NOON.--The situation is very strained. I can see that my husband is
trying to prepare me for his possible arrest. 'It will merely be a
matter of form.' Ah me! I can read in his grave face another truth.
May God in His mercy grant us a happy issue out of all our
afflictions.

At a quarter to ten on the night of January 9, my husband, with two
dozen others of the Reform Committee, was arrested and thrown into
jail on the charge of rebellion and high treason. They had heard that
this was probable several hours earlier in the day.
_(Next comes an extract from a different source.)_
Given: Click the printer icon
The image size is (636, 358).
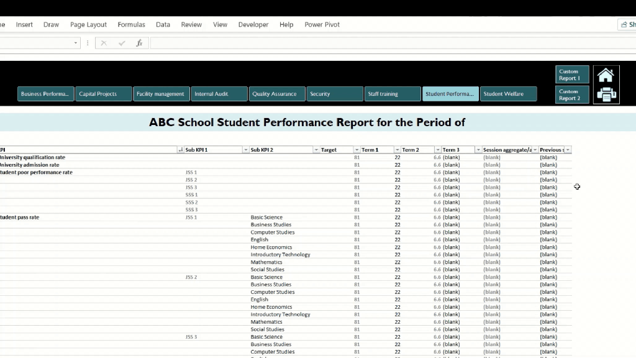Looking at the screenshot, I should 606,94.
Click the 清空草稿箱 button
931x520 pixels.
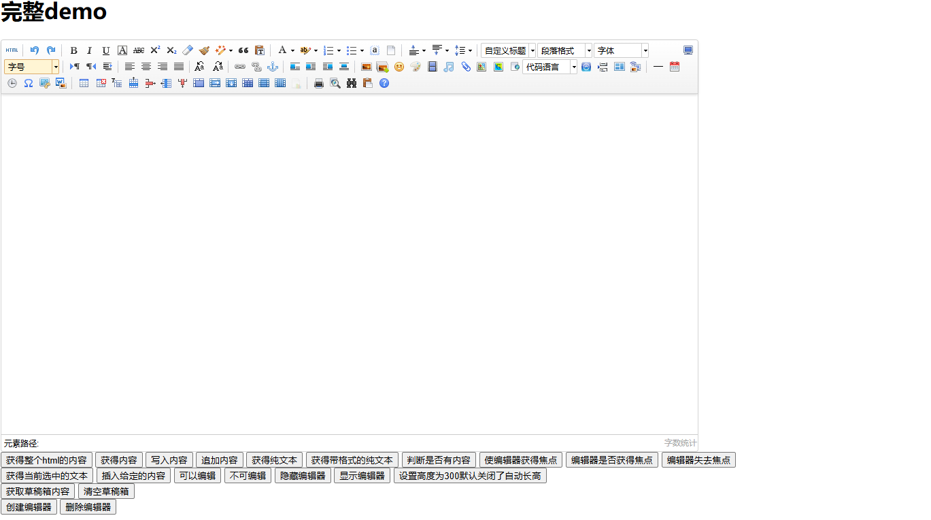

The four leaders were secretly offered a safe conduct over the border,
but refused to forsake their comrades and the Cause. Leaving word
where he was to be found, and with the further stipulation that no
handcuffs were to be used in his arrest, or 'he would blow the brains
out of the first man who approached him,' my husband hastened to
break the news gently to us. I packed a tiny handbag with necessaries
and filled his pockets with cakes of chocolate; chocolate was
nourishing, and would sustain a hungry man hours, even days. We sat
down hand in hand to wait for the officer, Betty in delicacy having
left us alone together.

The Australians were giving a banquet below stairs, and as we clung to
each other we could hear their shouts of boisterous mirth and
hand-clapping. We started up at a tap on the door. A friend to tell us
the officer was waiting at the street entrance. I helped my husband
into his coat and we kissed each other good-bye. He was filled with
solicitude for me. My thoughts were of the two thousand excited Boers
laagered between Johannesburg and Pretoria, but recollection of my
unborn child steadied me and gave me self-command.
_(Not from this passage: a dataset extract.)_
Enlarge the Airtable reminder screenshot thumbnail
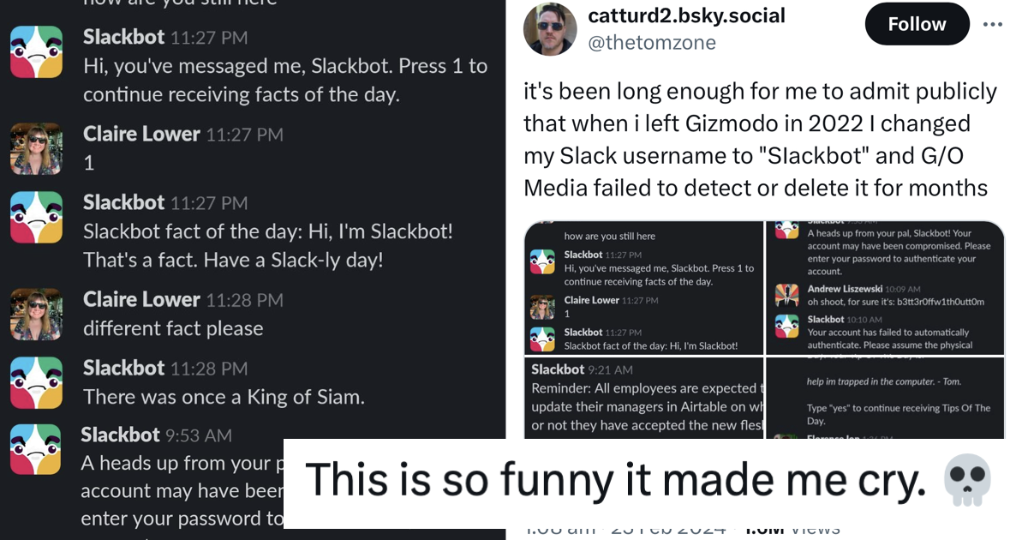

Kind Mrs. Heath came to me, and, putting her arms about my shoulders,
led me gently back into the bedroom, 'Mrs. Heath, will you please
tell my sister-in-law that I am alone?' and Betty knew what had
happened and came to me at once. Some time later Mr. John Stroyan
brought a note from my husband:--

     Johannesburg Jail--2 A.M.

     'We are well--a couple of dozen--waiting for the train to
     Pretoria. Don't worry.

     'Yours, J.H.H.'

Then nature came to my relief. My overtaxed nerves refused to bear any
more--they were paralysed. I threw myself across the foot of my little
boy's bed, and lay like a dead woman until the morning broke....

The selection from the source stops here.